:: Prompt ::
From the listing below, extract every line that contains the string "height". Case counts.

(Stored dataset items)
•••••

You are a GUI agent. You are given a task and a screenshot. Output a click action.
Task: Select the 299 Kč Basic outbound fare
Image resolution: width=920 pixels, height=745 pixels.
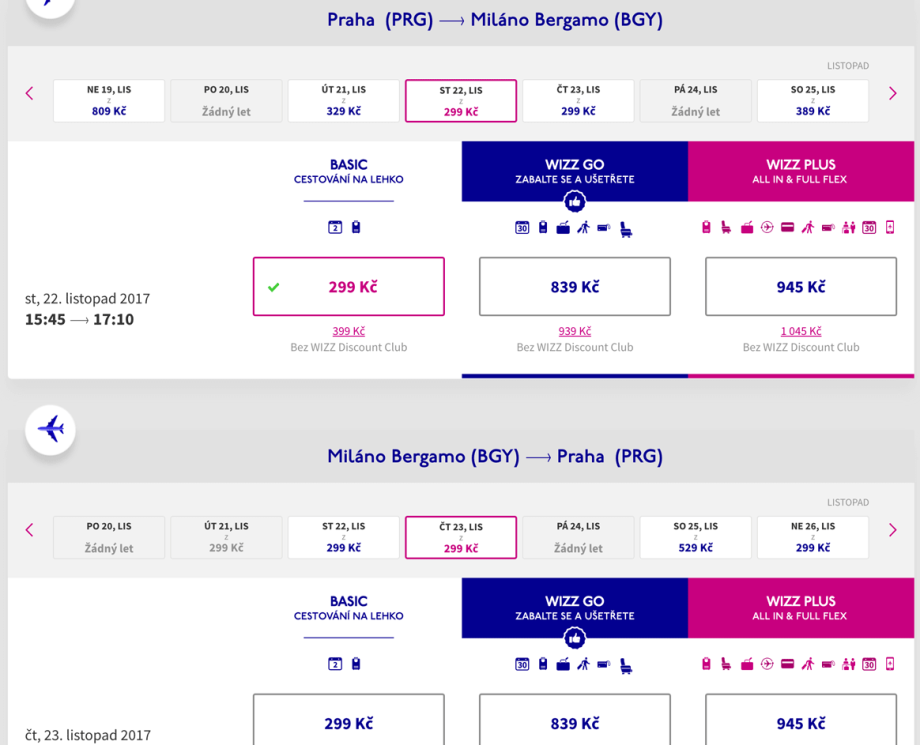[348, 287]
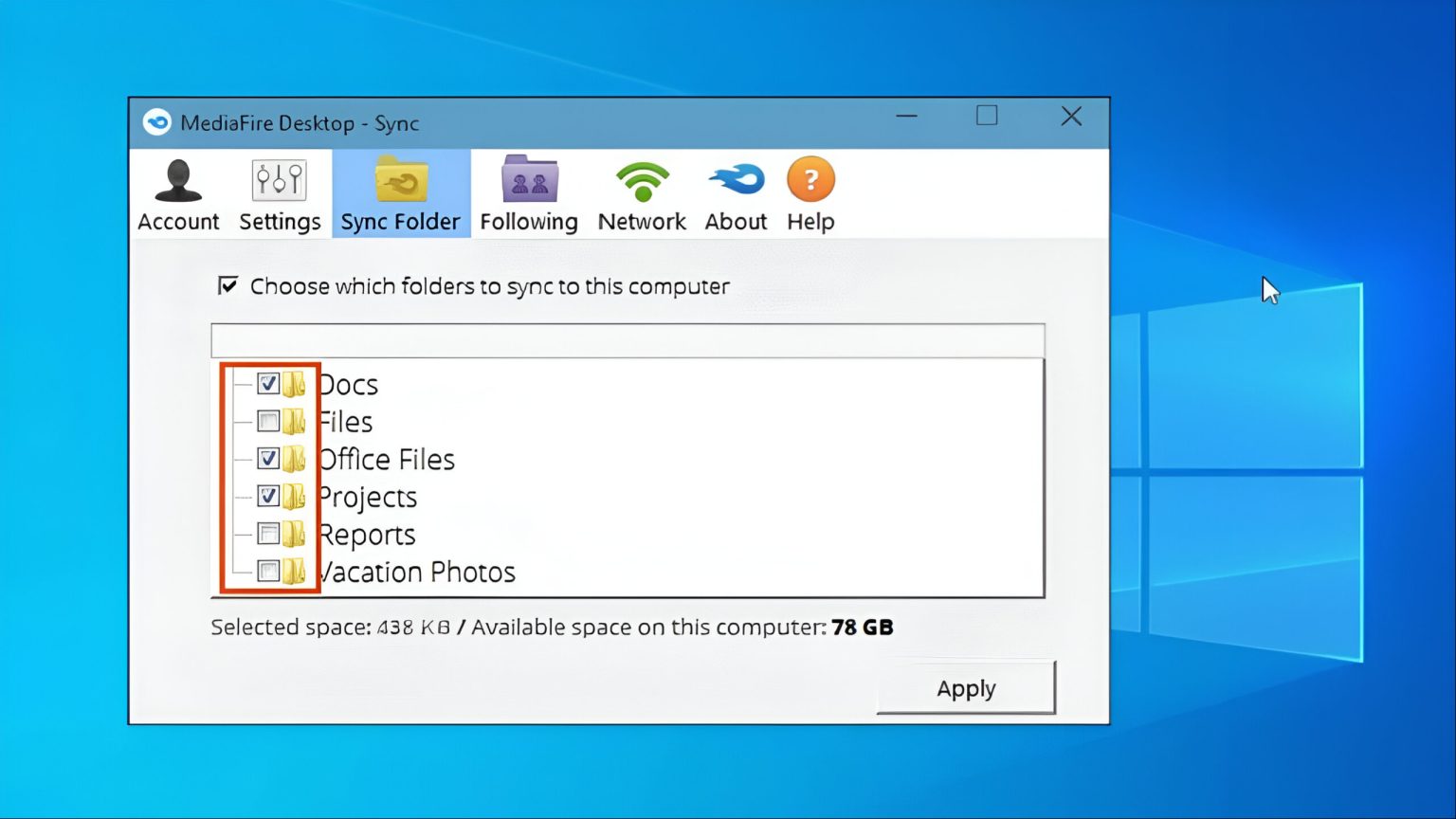Check the Vacation Photos checkbox
Viewport: 1456px width, 819px height.
(268, 571)
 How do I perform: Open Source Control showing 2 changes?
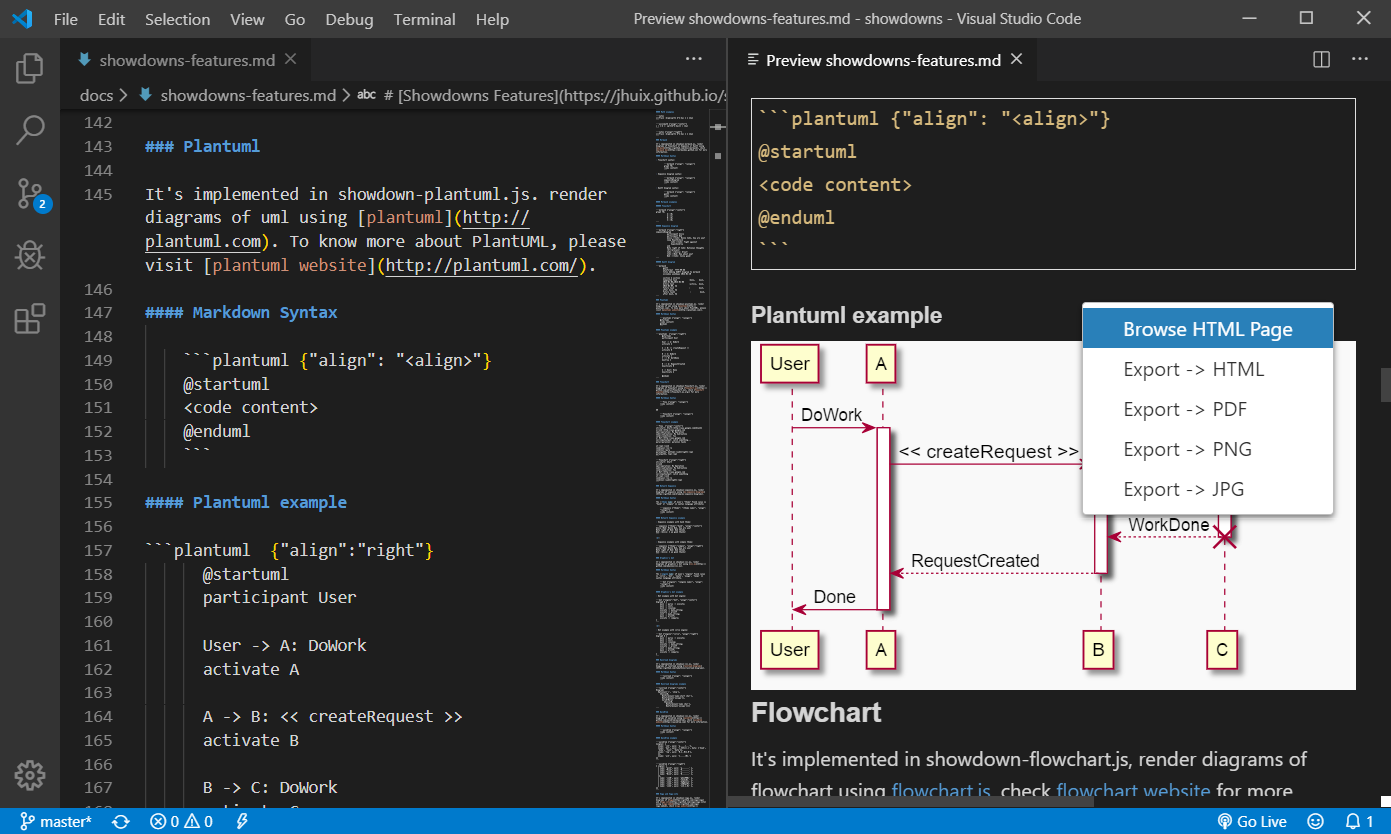pyautogui.click(x=29, y=193)
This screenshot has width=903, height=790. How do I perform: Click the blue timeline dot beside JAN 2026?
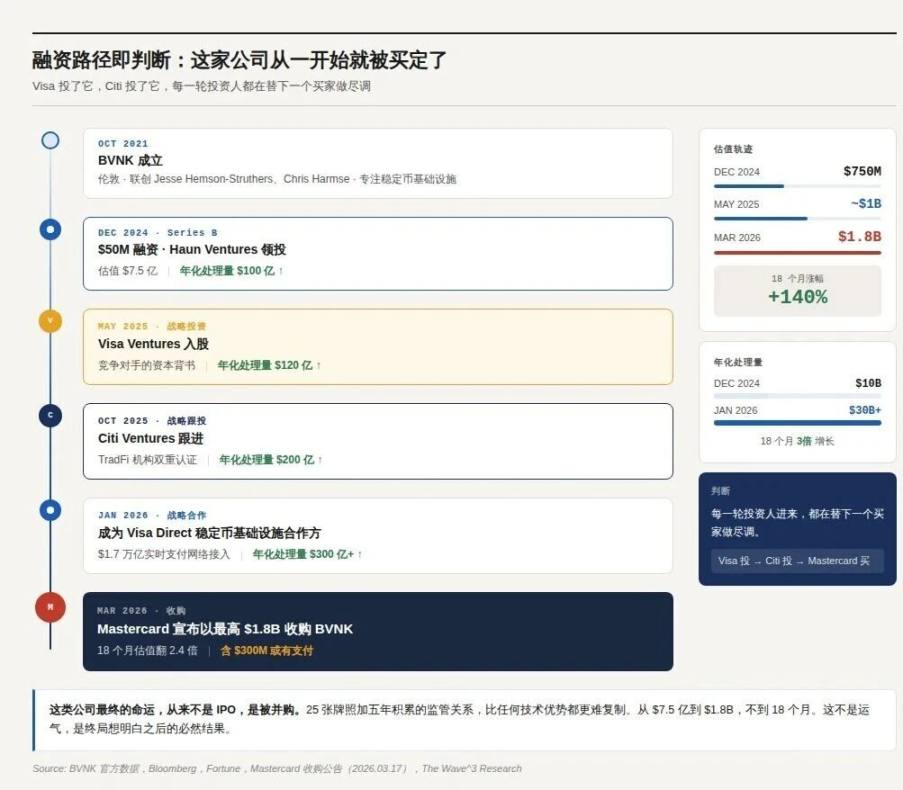(x=50, y=510)
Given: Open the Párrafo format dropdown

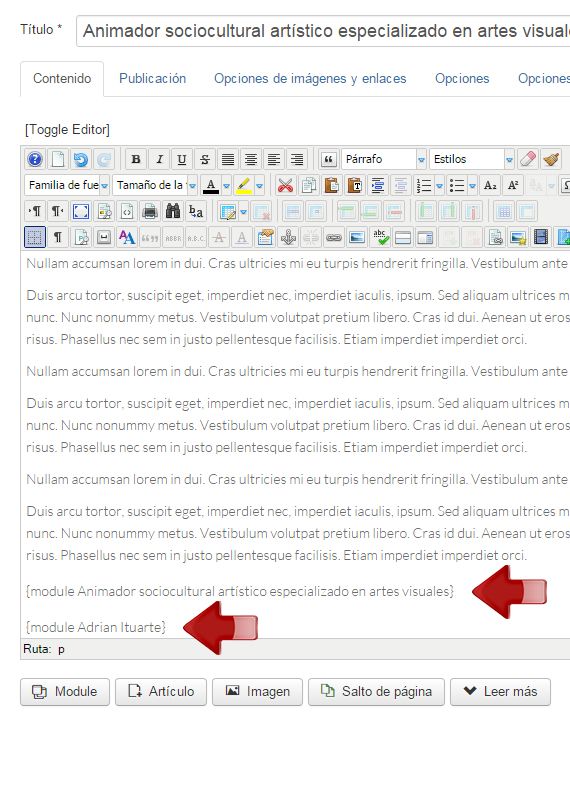Looking at the screenshot, I should [384, 159].
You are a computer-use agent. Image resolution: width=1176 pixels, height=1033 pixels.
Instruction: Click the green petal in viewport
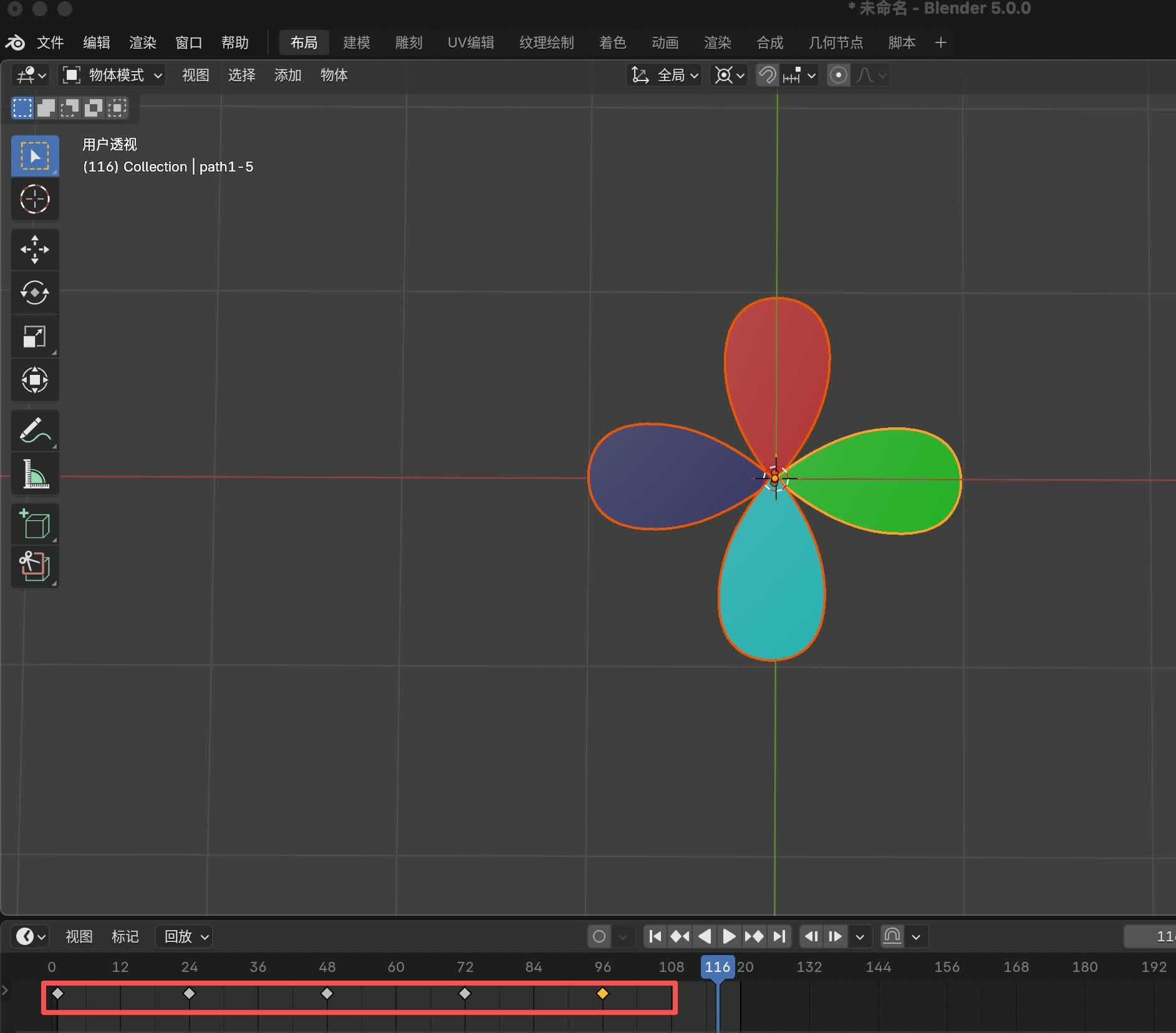885,480
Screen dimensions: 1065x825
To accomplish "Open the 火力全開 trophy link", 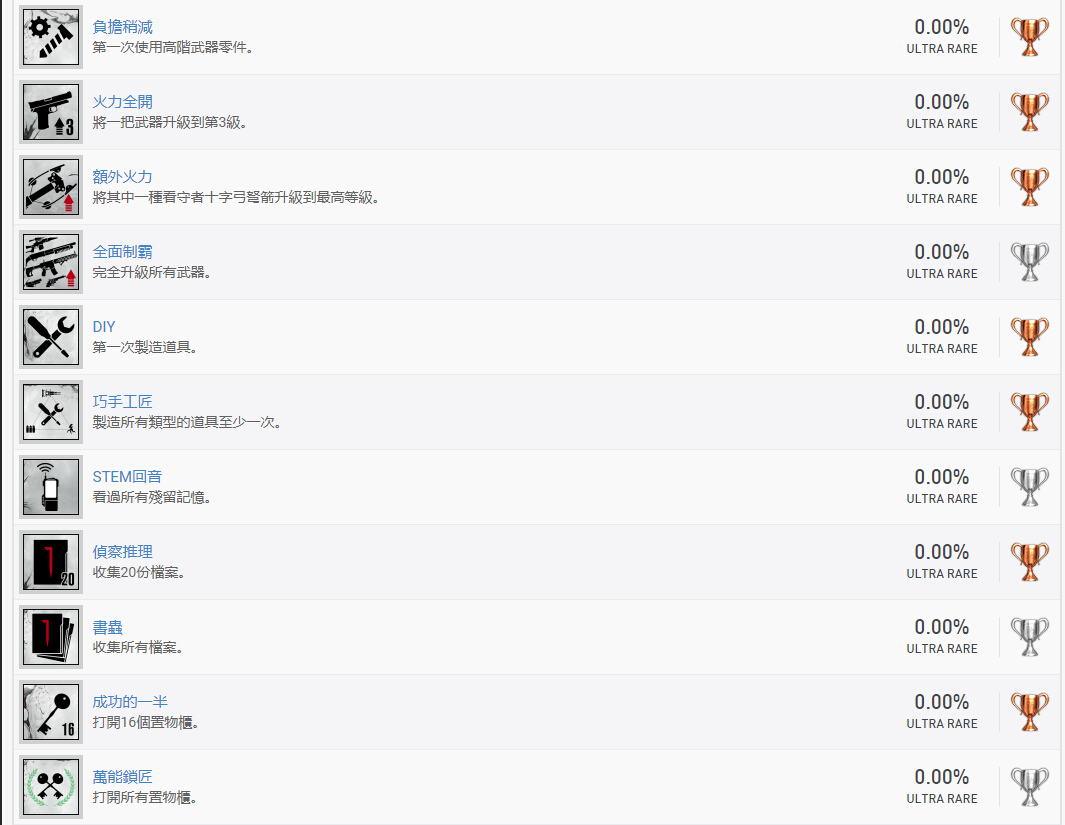I will pos(123,102).
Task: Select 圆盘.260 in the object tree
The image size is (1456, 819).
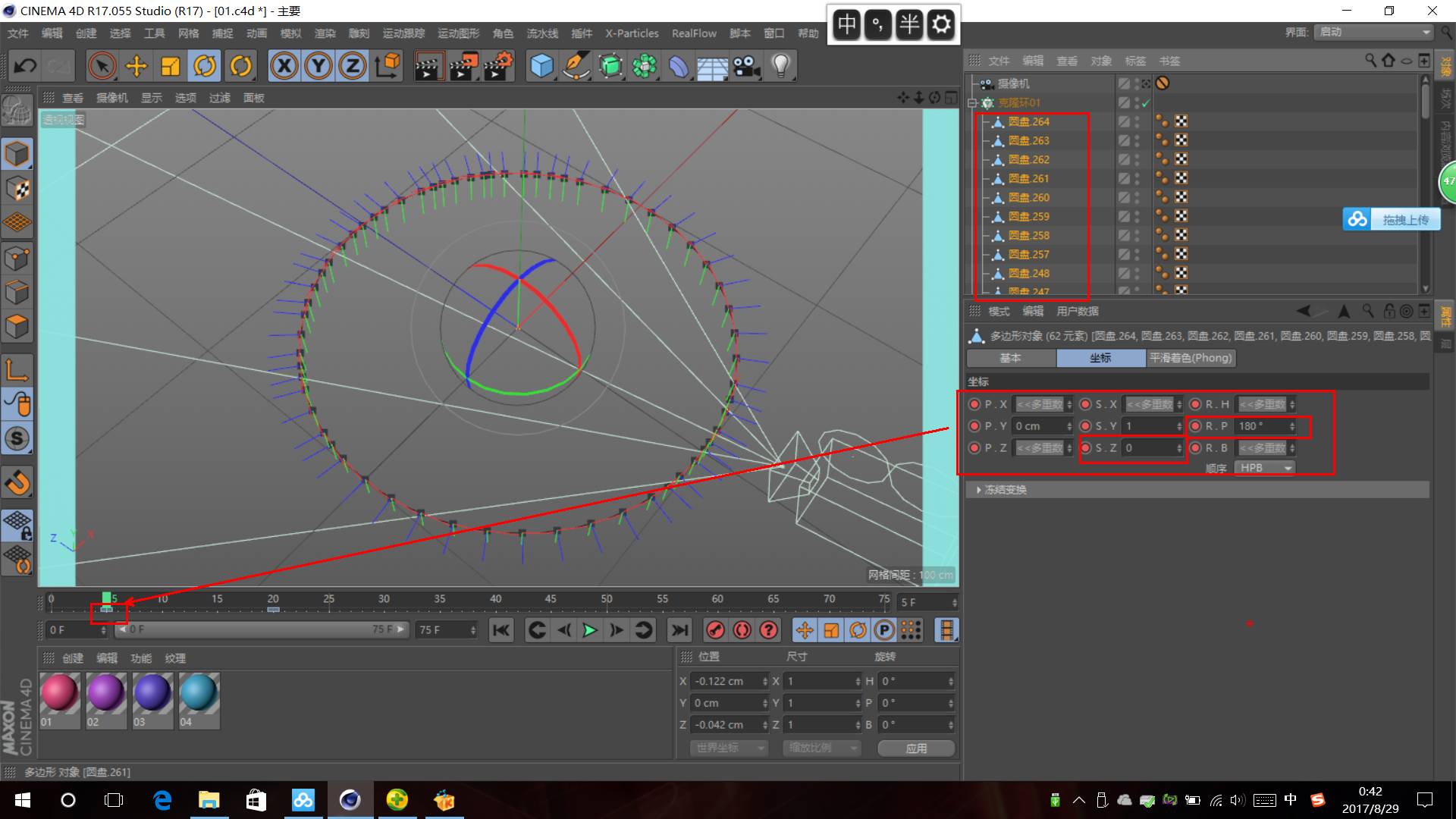Action: click(x=1028, y=197)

•••••

:: Task answer ::
Image resolution: width=920 pixels, height=745 pixels.
Viewport: 1456px width, 819px height.
This screenshot has width=903, height=790. How do I perform: Click the blue timeline dot beside JAN 2026?
You are a computer-use agent. Image resolution: width=1176 pixels, height=1033 pixels.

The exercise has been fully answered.